## Task objective
An exact transcription of the data below, complete and unaltered, is the expected answer.

==*==

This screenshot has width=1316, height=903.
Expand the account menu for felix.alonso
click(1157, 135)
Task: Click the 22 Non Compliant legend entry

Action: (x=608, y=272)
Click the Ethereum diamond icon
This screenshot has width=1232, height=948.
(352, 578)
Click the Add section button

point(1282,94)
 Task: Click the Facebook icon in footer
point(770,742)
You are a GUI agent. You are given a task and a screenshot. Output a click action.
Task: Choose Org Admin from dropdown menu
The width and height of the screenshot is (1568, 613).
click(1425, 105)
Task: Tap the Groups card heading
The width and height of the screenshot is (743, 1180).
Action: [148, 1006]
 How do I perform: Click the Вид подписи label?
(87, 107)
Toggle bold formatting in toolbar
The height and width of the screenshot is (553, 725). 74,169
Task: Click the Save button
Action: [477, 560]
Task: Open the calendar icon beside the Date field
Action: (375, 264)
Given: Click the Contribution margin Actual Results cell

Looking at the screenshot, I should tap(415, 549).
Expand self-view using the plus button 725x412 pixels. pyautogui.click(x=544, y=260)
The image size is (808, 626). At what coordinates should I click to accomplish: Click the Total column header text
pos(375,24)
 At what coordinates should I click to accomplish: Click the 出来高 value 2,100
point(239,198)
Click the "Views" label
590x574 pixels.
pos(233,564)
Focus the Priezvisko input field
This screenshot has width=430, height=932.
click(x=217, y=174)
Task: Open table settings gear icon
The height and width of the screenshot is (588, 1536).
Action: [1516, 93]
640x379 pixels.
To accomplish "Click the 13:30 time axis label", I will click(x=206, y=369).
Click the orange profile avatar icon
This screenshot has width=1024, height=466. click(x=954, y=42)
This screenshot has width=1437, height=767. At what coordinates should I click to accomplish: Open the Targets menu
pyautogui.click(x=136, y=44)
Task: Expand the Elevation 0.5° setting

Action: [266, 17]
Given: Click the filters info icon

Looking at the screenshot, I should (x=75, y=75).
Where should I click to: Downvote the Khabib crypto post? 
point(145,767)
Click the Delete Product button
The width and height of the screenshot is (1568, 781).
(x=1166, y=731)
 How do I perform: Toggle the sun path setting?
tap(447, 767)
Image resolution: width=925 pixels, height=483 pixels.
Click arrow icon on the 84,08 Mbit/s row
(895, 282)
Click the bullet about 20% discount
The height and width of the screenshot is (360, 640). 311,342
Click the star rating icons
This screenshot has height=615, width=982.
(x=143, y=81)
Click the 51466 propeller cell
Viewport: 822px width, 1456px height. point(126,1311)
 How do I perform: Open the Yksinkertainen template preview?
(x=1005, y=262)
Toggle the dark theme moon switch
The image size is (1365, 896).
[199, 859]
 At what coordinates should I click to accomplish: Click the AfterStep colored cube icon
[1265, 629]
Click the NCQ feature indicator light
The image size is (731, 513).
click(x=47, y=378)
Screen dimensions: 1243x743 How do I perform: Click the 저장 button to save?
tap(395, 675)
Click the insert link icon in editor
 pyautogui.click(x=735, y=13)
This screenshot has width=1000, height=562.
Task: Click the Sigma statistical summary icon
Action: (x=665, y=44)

==*==

## Output of the exercise
This screenshot has width=1316, height=903.
Expand the account menu for felix.alonso
click(1157, 135)
Task: Click the 22 Non Compliant legend entry

Action: (x=608, y=272)
Click the Ethereum diamond icon
This screenshot has width=1232, height=948.
(352, 578)
Click the Add section button

point(1282,94)
 Task: Click the Facebook icon in footer
point(770,742)
You are a GUI agent. You are given a task and a screenshot. Output a click action.
Task: Choose Org Admin from dropdown menu
The width and height of the screenshot is (1568, 613).
click(1425, 105)
Task: Tap the Groups card heading
The width and height of the screenshot is (743, 1180).
Action: [148, 1006]
 How do I perform: Click the Вид подписи label?
(87, 107)
Toggle bold formatting in toolbar
The height and width of the screenshot is (553, 725). 74,169
Task: Click the Save button
Action: [477, 560]
Task: Open the calendar icon beside the Date field
Action: (375, 264)
Given: Click the Contribution margin Actual Results cell

Looking at the screenshot, I should tap(415, 549).
Expand self-view using the plus button 725x412 pixels. pyautogui.click(x=544, y=260)
The image size is (808, 626). At what coordinates should I click to accomplish: Click the Total column header text
pos(375,24)
 At what coordinates should I click to accomplish: Click the 出来高 value 2,100
point(239,198)
Click the "Views" label
590x574 pixels.
pos(233,564)
Focus the Priezvisko input field
This screenshot has width=430, height=932.
click(x=217, y=174)
Task: Open table settings gear icon
The height and width of the screenshot is (588, 1536).
Action: [1516, 93]
640x379 pixels.
To accomplish "Click the 13:30 time axis label", I will click(x=206, y=369).
Click the orange profile avatar icon
This screenshot has width=1024, height=466. click(x=954, y=42)
This screenshot has width=1437, height=767. At what coordinates should I click to accomplish: Open the Targets menu
pyautogui.click(x=136, y=44)
Task: Expand the Elevation 0.5° setting

Action: [266, 17]
Given: Click the filters info icon

Looking at the screenshot, I should (x=75, y=75).
Where should I click to: Downvote the Khabib crypto post? 
point(145,767)
Click the Delete Product button
The width and height of the screenshot is (1568, 781).
(x=1166, y=731)
 How do I perform: Toggle the sun path setting?
tap(447, 767)
Image resolution: width=925 pixels, height=483 pixels.
Click arrow icon on the 84,08 Mbit/s row
(895, 282)
Click the bullet about 20% discount
The height and width of the screenshot is (360, 640). 311,342
Click the star rating icons
This screenshot has height=615, width=982.
(x=143, y=81)
Click the 51466 propeller cell
Viewport: 822px width, 1456px height. point(126,1311)
 How do I perform: Open the Yksinkertainen template preview?
(x=1005, y=262)
Toggle the dark theme moon switch
The image size is (1365, 896).
[199, 859]
 At what coordinates should I click to accomplish: Click the AfterStep colored cube icon
[1265, 629]
Click the NCQ feature indicator light
The image size is (731, 513).
click(x=47, y=378)
Screen dimensions: 1243x743 How do I perform: Click the 저장 button to save?
tap(395, 675)
Click the insert link icon in editor
 pyautogui.click(x=735, y=13)
This screenshot has width=1000, height=562.
Task: Click the Sigma statistical summary icon
Action: (x=665, y=44)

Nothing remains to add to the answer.